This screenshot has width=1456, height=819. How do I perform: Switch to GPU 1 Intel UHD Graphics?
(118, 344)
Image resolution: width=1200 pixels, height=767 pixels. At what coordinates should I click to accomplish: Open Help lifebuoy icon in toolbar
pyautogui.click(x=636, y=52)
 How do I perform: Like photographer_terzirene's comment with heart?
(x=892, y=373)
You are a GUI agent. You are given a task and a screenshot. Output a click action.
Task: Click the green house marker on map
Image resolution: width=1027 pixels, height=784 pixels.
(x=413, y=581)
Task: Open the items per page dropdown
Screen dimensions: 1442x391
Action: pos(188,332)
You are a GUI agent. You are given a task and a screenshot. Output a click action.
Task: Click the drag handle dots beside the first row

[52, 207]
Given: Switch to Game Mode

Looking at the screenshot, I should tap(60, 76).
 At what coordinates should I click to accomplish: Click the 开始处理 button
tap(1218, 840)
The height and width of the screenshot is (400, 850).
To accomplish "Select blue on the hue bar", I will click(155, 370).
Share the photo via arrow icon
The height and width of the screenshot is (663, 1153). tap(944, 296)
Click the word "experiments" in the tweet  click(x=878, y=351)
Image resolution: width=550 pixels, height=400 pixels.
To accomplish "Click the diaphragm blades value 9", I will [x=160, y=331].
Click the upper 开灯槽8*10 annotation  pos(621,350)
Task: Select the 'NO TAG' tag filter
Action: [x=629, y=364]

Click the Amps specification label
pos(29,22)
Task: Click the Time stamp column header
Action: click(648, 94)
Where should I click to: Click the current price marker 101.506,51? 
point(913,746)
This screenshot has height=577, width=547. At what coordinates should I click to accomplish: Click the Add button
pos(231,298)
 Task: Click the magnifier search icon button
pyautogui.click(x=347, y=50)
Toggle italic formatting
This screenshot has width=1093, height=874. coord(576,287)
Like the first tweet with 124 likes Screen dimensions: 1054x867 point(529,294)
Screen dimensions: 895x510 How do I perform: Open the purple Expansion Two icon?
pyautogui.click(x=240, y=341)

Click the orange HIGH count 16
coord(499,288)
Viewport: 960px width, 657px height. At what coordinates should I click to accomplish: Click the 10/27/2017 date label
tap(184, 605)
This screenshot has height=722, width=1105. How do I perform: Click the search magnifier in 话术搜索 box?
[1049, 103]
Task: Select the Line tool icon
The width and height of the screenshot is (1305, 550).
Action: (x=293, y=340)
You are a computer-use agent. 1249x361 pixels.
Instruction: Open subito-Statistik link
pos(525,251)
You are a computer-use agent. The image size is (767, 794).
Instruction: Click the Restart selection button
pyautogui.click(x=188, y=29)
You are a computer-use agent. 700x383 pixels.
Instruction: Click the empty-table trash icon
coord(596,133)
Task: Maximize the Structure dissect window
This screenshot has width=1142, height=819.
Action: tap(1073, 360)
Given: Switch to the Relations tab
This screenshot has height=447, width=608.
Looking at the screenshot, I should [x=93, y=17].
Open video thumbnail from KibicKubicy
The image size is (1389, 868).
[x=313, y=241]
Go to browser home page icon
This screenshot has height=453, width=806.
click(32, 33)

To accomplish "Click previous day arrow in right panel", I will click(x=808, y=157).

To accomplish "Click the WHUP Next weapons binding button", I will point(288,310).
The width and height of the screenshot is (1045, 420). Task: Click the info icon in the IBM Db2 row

##########

Work instruction: Print the records above in full, exactly.

Task response:
This screenshot has width=1456, height=819. How do I perform: Switch to GPU 1 Intel UHD Graphics?
(118, 344)
Image resolution: width=1200 pixels, height=767 pixels. At what coordinates should I click to accomplish: Open Help lifebuoy icon in toolbar
pyautogui.click(x=636, y=52)
 How do I perform: Like photographer_terzirene's comment with heart?
(x=892, y=373)
You are a GUI agent. You are given a task and a screenshot. Output a click action.
Task: Click the green house marker on map
Image resolution: width=1027 pixels, height=784 pixels.
(x=413, y=581)
Task: Open the items per page dropdown
Screen dimensions: 1442x391
Action: pos(188,332)
You are a GUI agent. You are given a task and a screenshot. Output a click action.
Task: Click the drag handle dots beside the first row

[52, 207]
Given: Switch to Game Mode

Looking at the screenshot, I should tap(60, 76).
 At what coordinates should I click to accomplish: Click the 开始处理 button
tap(1218, 840)
The height and width of the screenshot is (400, 850).
To accomplish "Select blue on the hue bar", I will click(155, 370).
Share the photo via arrow icon
The height and width of the screenshot is (663, 1153). tap(944, 296)
Click the word "experiments" in the tweet  click(x=878, y=351)
Image resolution: width=550 pixels, height=400 pixels.
To accomplish "Click the diaphragm blades value 9", I will [x=160, y=331].
Click the upper 开灯槽8*10 annotation  pos(621,350)
Task: Select the 'NO TAG' tag filter
Action: [x=629, y=364]

Click the Amps specification label
pos(29,22)
Task: Click the Time stamp column header
Action: click(648, 94)
Where should I click to: Click the current price marker 101.506,51? 
point(913,746)
This screenshot has height=577, width=547. At what coordinates should I click to accomplish: Click the Add button
pos(231,298)
 Task: Click the magnifier search icon button
pyautogui.click(x=347, y=50)
Toggle italic formatting
This screenshot has width=1093, height=874. coord(576,287)
Like the first tweet with 124 likes Screen dimensions: 1054x867 point(529,294)
Screen dimensions: 895x510 How do I perform: Open the purple Expansion Two icon?
pyautogui.click(x=240, y=341)

Click the orange HIGH count 16
coord(499,288)
Viewport: 960px width, 657px height. At what coordinates should I click to accomplish: Click the 10/27/2017 date label
tap(184, 605)
This screenshot has height=722, width=1105. How do I perform: Click the search magnifier in 话术搜索 box?
[1049, 103]
Task: Select the Line tool icon
The width and height of the screenshot is (1305, 550).
Action: (x=293, y=340)
You are a computer-use agent. 1249x361 pixels.
Instruction: Open subito-Statistik link
pos(525,251)
You are a computer-use agent. The image size is (767, 794).
Instruction: Click the Restart selection button
pyautogui.click(x=188, y=29)
You are a computer-use agent. 700x383 pixels.
Instruction: Click the empty-table trash icon
coord(596,133)
Task: Maximize the Structure dissect window
This screenshot has width=1142, height=819.
Action: tap(1073, 360)
Given: Switch to the Relations tab
This screenshot has height=447, width=608.
Looking at the screenshot, I should [x=93, y=17].
Open video thumbnail from KibicKubicy
The image size is (1389, 868).
[x=313, y=241]
Go to browser home page icon
This screenshot has height=453, width=806.
click(32, 33)

To accomplish "Click previous day arrow in right panel", I will click(x=808, y=157).

To accomplish "Click the WHUP Next weapons binding button", I will point(288,310).
The width and height of the screenshot is (1045, 420). Task: Click the info icon in the IBM Db2 row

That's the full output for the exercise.